Analyzing Minor Threats “Salad Days”
Minor Threat’s “Salad Days”, describes the end a youthful time in one’s life and the reassurance that there is no turning back, stressing the importance of living life to its fullest potential.
The preservation of youth is an important topic addressed by Minor Threat in “Salad Days”. In the excerpt, “Wishing for the days when I first wore this suit,” can express a feeling of regret for not considering the valuableness of youth. The hope that maybe one can stay young is diminished by society’s views on midlife children, or the anxieties caused by experiences in everyday life. The term “suit”, may represent the physical body, and the line “when I first wore this suit,” can illustrate when an individual was born. This can show the common urge for a time in one’s life, when it was accepted to be inexperienced. The lines “But I stay on, I stay on Where do I get off? On to greener pastures,” can represent a youth waiting to become an adult. It can signify the feeling of still being young even if one was at the age of maturity. It can also represent a child’s idea of being an adult, and the assumption that life gets easier with age.
The struggles to meet expectations set when in times of youth are described by Minor Threat in the lines, “Baby has grown older, It’s no longer cute,” and, “Baby has grown ugly, It’s no longer cute”. These separate statements can represent a parent struggling to repudiate their past expectations and accept their offspring for what they have become. It can also denote the strife of the child, who cannot meet expectations set by their parents, or society. The quote shows that as an individual reaches the standard age of adulthood their state of mind doesn’t exactly change with their new age. This portion simply expresses how fast time passes and how people aren’t aware until it’s too late.

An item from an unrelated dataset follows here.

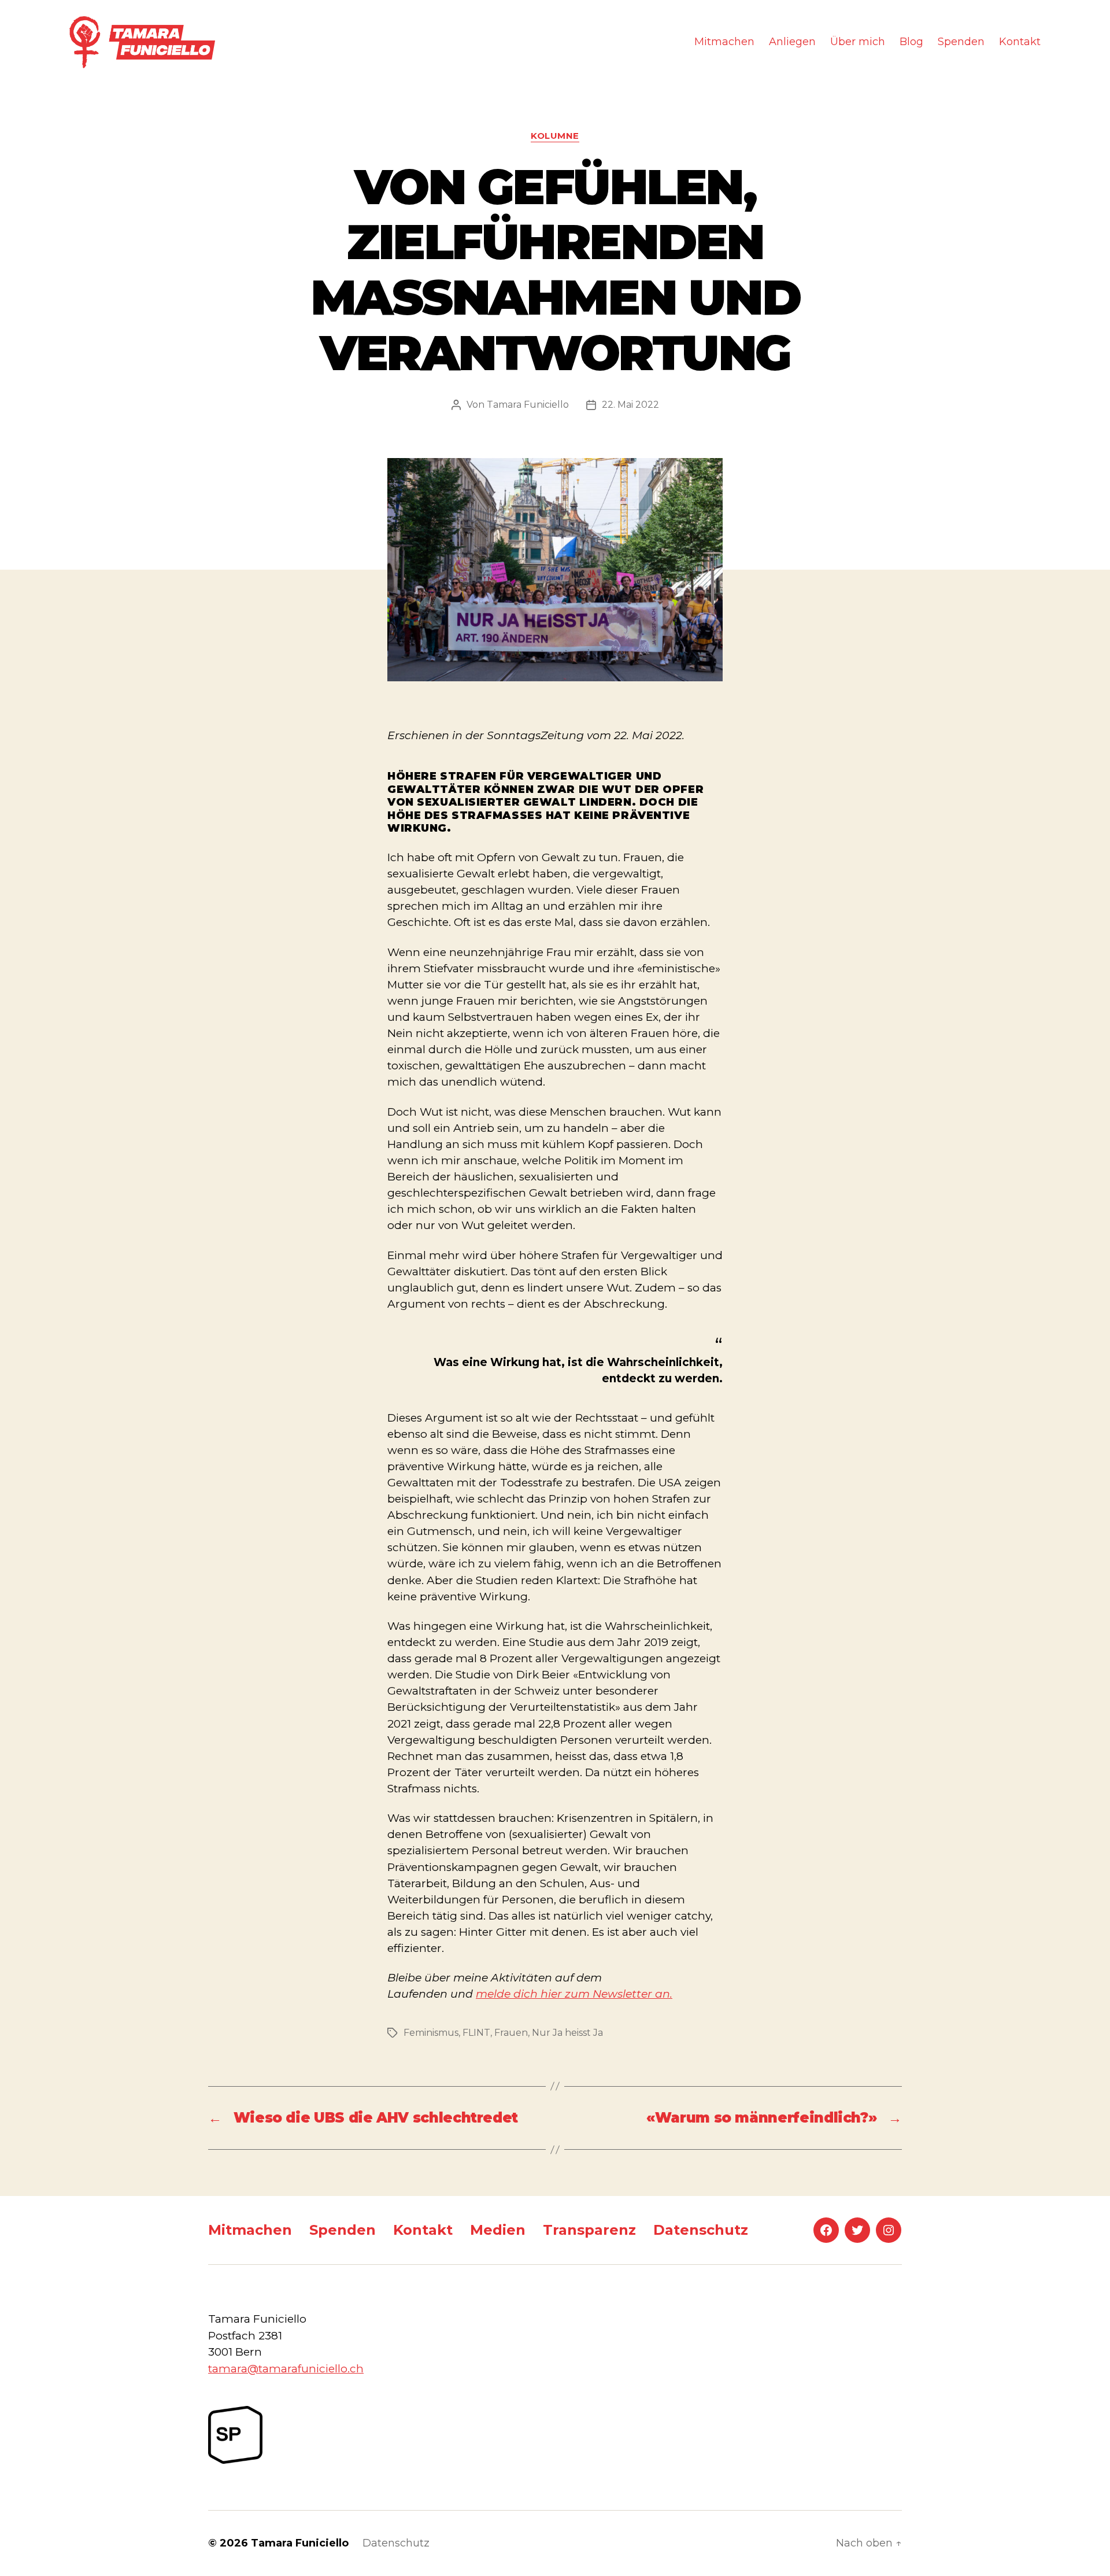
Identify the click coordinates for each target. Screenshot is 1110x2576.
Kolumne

The term “ugly”, can refer to an individual who changes from a sweet baby to a criminal. In the quote, “too many voices, they’ve made me mute,” the idea that peer pressures help mold you is stated. For example if an individual is demeaned multiple times they can develop an uneasiness to interact socially. The quote shows the effects of being told what’s wrong so many times, illustrating how it can make a person just give up on their aspirations’ completely. The quote can also express the fear of expressing one’s self, due to social anxieties or fear of conflict. As a person gets older they’re core beliefs and morals change, the quote, “The core has gotten soft,” puts that idea into a good perspective.
Minor Threat puts life in a different veiw, where either you live to die or live to live. The lines “But I stay on, I stay on Where do I get off? On to greener pastures,” can represent the many followers of religion, who set aside their true goals to dedicate their lives to making it into heaven. It describes the many people who believe every story and follow every law, no matter how brutal. The same people who live a whole life of worship only to make it to heaven.
One of the key messages to this song is to savor time. Life goes by fast and there is no way to go back. Minor Threat criticizes society for wasting time in the quote,” Look at us today We've gotten soft and fat Waiting for the moment, Its just no coming back”. This statement illustrates how lazy our society has become from the lack of effort. It is symbolized to “Dwell upon our memories,“and sit around waiting for excitement gets us nowhere. Life is what you make it, not how you made it. The passage emphasizes the importance of living each day to the fullest no matter what age. People don’t get anything accomplished waiting around living in memories. The blunt statement,” It’s just no coming back,” explains there is no way to relive your good times. In the excerpt, “Wishing for the days when I first wore this suit,” the desire to be reborn and relive ones childhood is expressed. The word “wished” was used to emphasize that it’s not possible in reality. No matter how hard you try theirs no going back to the past.
Minor Threat articulates the importance of living life to one’s own standards. Wasting time worrying what other people think can keep a person from accomplishing they’re true desires. In the last line, “there are no facts,” Minor Threat emphasizes the fact that there is no right way to have fun. If someone has fun robbing people they are still having fun. It doesn’t matter how society looks at it, as long as it feels fun to you, than you are having fun. The same goes for beliefs, If it feels right to you than follow it to the end.
In conclusion, Minor Threat’s “Salad Days” describes the end of youth. The pressures and desires of everyday life in this sensitive time are explained both upfront and paradoxically. They signify the importance of making each day memorable and not looking back.